Say only the number of lines in the entries below that contain "computer".

(Beginning of Input material)

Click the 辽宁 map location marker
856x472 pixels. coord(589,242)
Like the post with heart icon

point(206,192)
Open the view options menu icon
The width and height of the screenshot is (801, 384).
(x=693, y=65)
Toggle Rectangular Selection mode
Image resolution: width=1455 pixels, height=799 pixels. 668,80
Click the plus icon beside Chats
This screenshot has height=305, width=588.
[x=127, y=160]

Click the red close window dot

(End of Input material)
(Beginning of Input material)

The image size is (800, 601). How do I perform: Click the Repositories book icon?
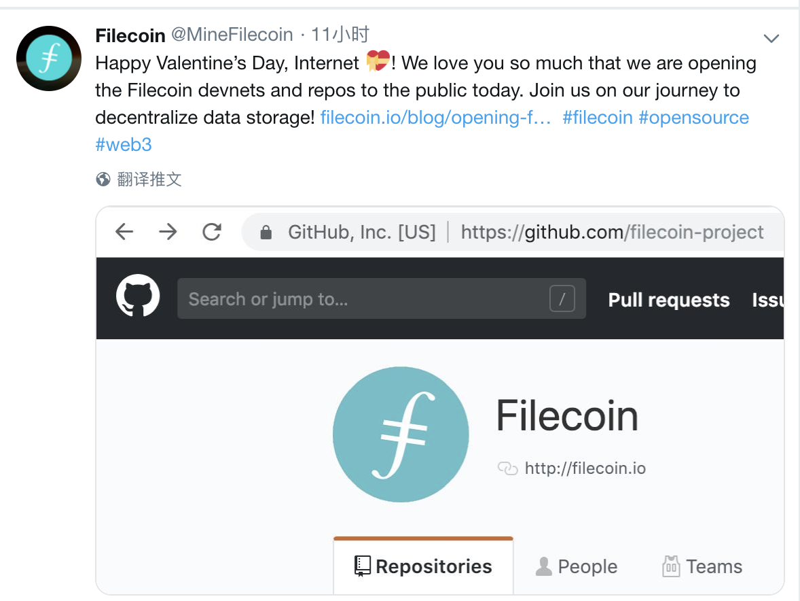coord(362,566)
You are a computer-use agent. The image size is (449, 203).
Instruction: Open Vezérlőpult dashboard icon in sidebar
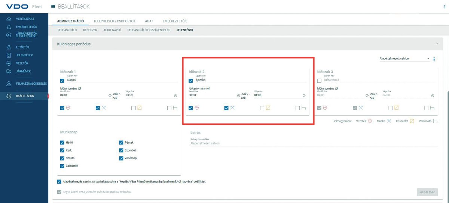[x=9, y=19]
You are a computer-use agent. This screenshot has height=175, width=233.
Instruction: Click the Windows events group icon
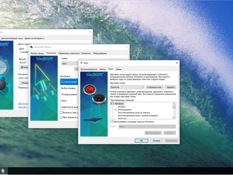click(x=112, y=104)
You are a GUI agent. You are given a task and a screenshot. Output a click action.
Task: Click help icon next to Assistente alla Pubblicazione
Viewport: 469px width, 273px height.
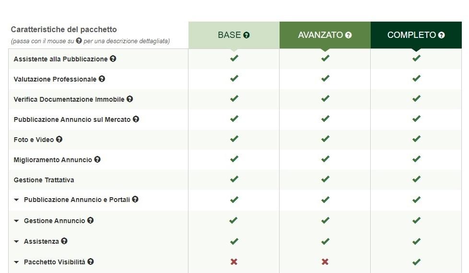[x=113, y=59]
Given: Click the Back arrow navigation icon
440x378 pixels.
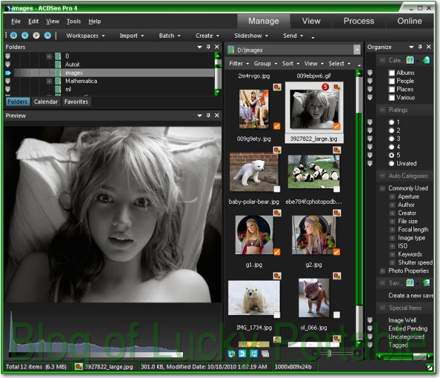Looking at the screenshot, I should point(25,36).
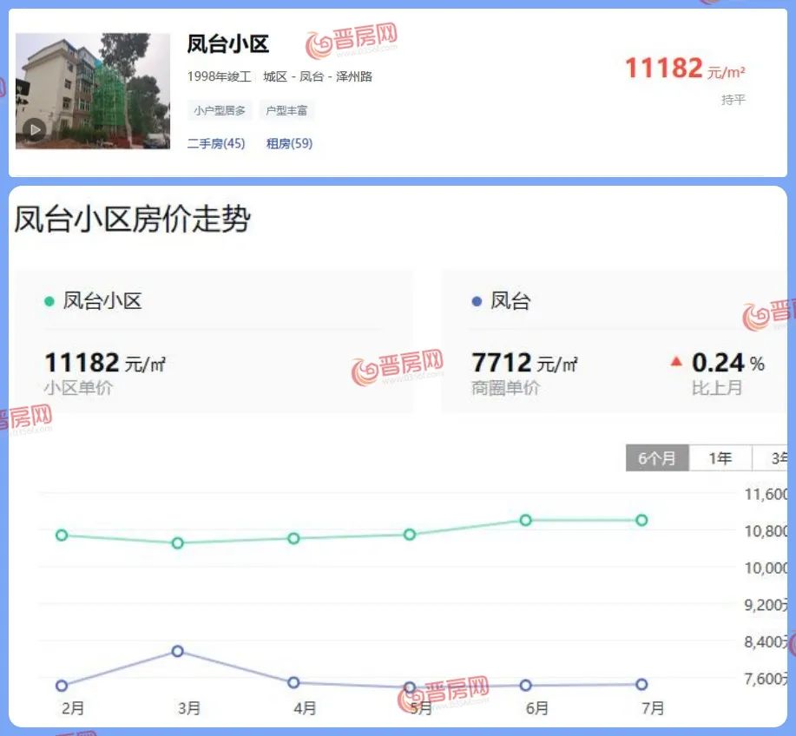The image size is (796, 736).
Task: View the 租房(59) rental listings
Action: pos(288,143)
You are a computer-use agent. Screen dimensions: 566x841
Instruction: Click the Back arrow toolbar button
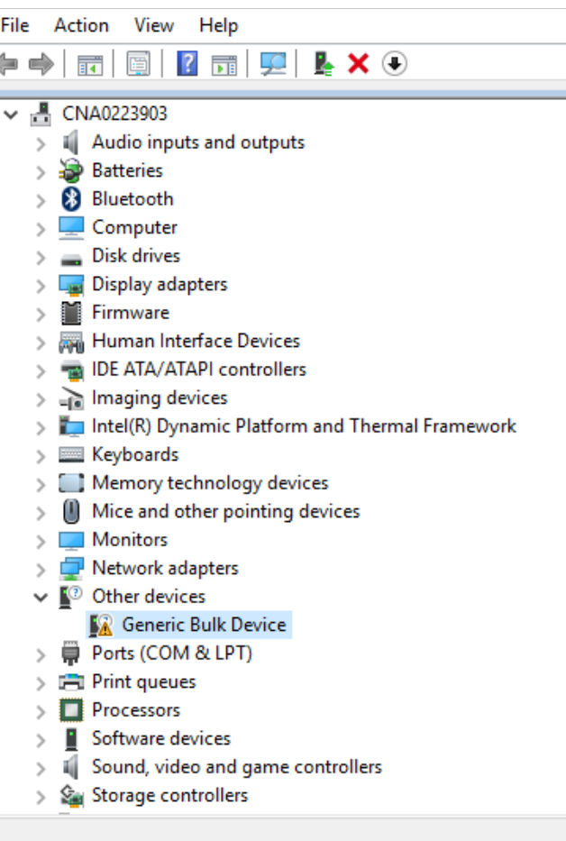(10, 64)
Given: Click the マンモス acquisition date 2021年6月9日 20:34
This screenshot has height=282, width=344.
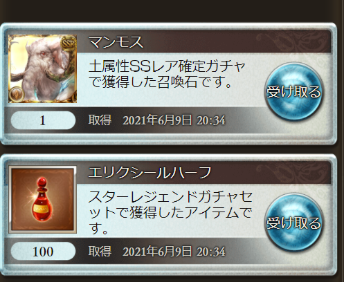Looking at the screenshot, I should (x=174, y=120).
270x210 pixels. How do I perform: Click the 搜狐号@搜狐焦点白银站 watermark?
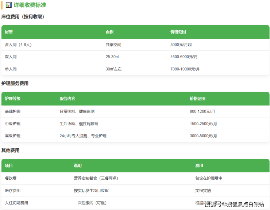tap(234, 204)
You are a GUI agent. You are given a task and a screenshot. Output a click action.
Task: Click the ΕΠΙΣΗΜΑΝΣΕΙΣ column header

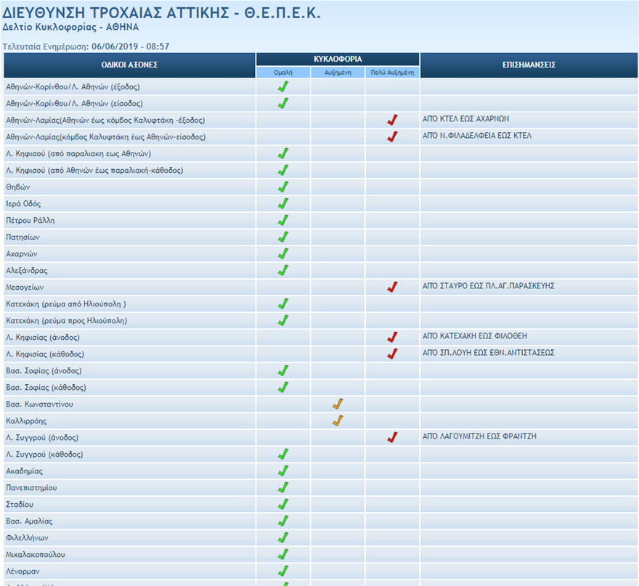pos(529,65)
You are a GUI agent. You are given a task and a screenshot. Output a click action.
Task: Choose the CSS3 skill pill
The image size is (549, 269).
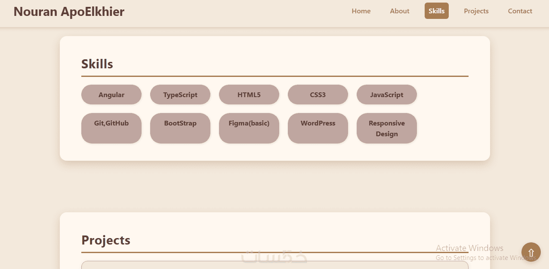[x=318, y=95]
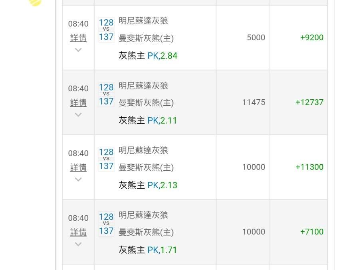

(End of Input material)
(Beginning of Input material)

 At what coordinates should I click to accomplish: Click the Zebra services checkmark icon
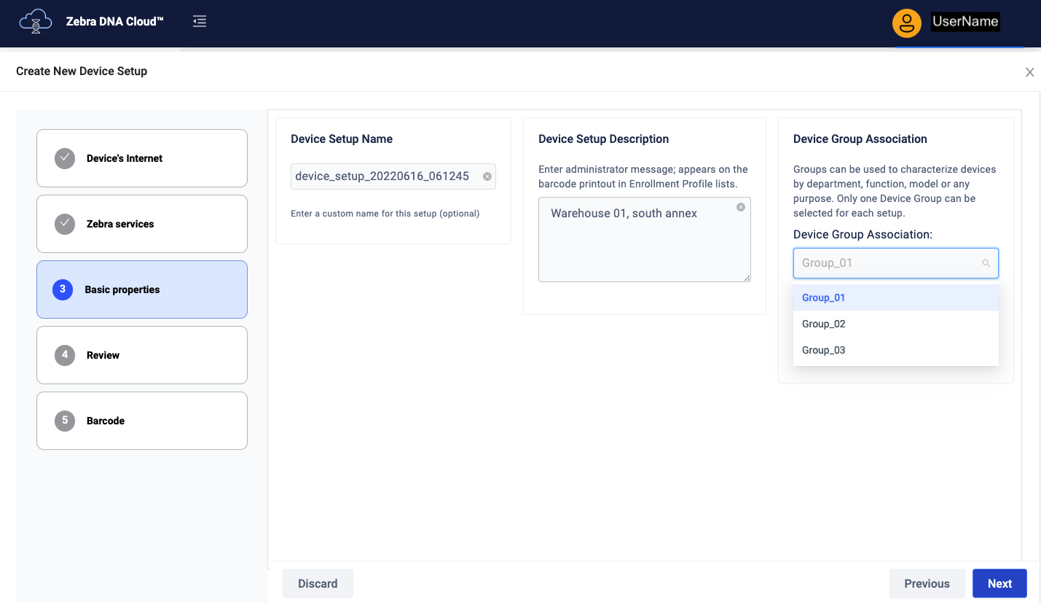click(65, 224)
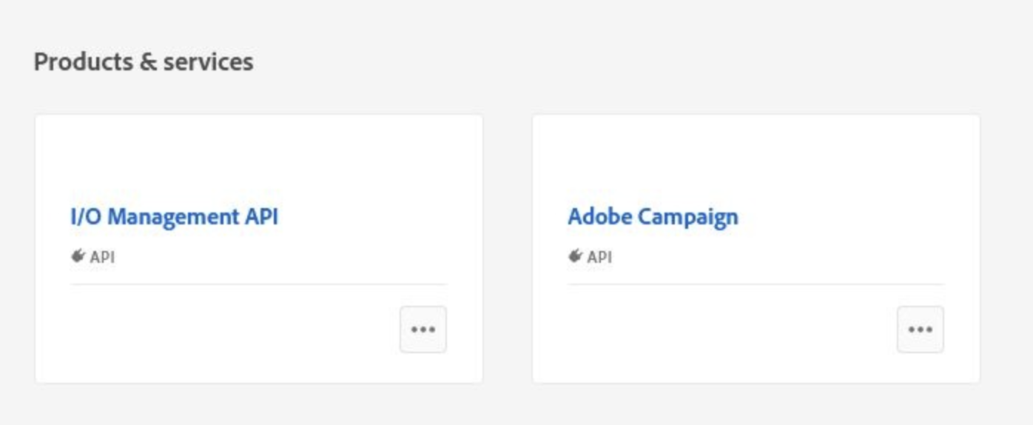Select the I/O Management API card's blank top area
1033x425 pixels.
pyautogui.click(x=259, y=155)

(End of Input material)

### The completed task:
3